Artist:Hans Theessink
Album:Songs from the Southland
Released:2003
Source:Minor Music MM 801103
Genre:Blues
Review:
Biography:
Dutch blues guitarist, singer and songwriter Hans Theesink has been carving a niche for himself in the U.S. market through the late 1980s and early 1990s. It's no easy task growing up in the Netherlands and teaching oneself the blues, but perhaps that's the reason Theesink's guitar stylings are so unique. Theesink became hooked on blues as a teenager listening to the radio, playing mandolin and guitar. His favorites became Big Bill Broonzy, Sonny Terry and Brownie McGhee, but later on he was exposed to a wider variety of influences. Theesink was 12 or 13 when he began playing guitar in earnest, and by his late teens he was playing in clubs and coffeehouses around Germany and the Netherlands.

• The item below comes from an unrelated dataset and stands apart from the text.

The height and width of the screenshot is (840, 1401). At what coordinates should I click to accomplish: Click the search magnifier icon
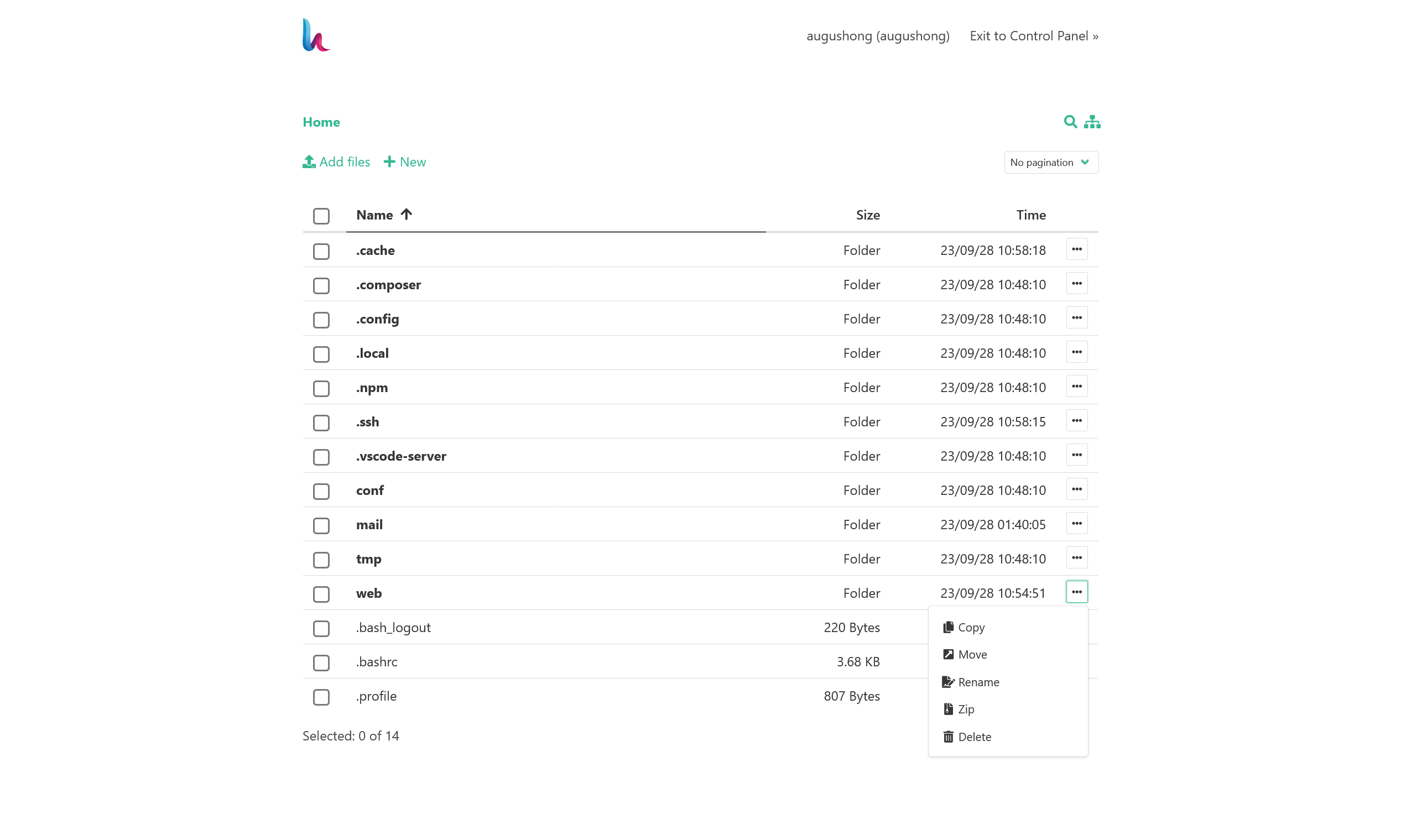[1069, 122]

Theesink began his recording career in 1970 for a variety of small labels in Netherlands and Germany, and continued perfecting his craft and honing his skills at clubs and festivals across Europe. Through the 1970s, his eventual goal was to come to America to learn firsthand from the masters in the Mississippi Delta. It would be 1979 before Theesink would make it to America, and not surprisingly, his first stop was the Mississippi Delta. The trip proved fruitful, as he met and jammed with many Delta musicians, absorbing all he could from them and eventually incorporating their knowledge into his own style.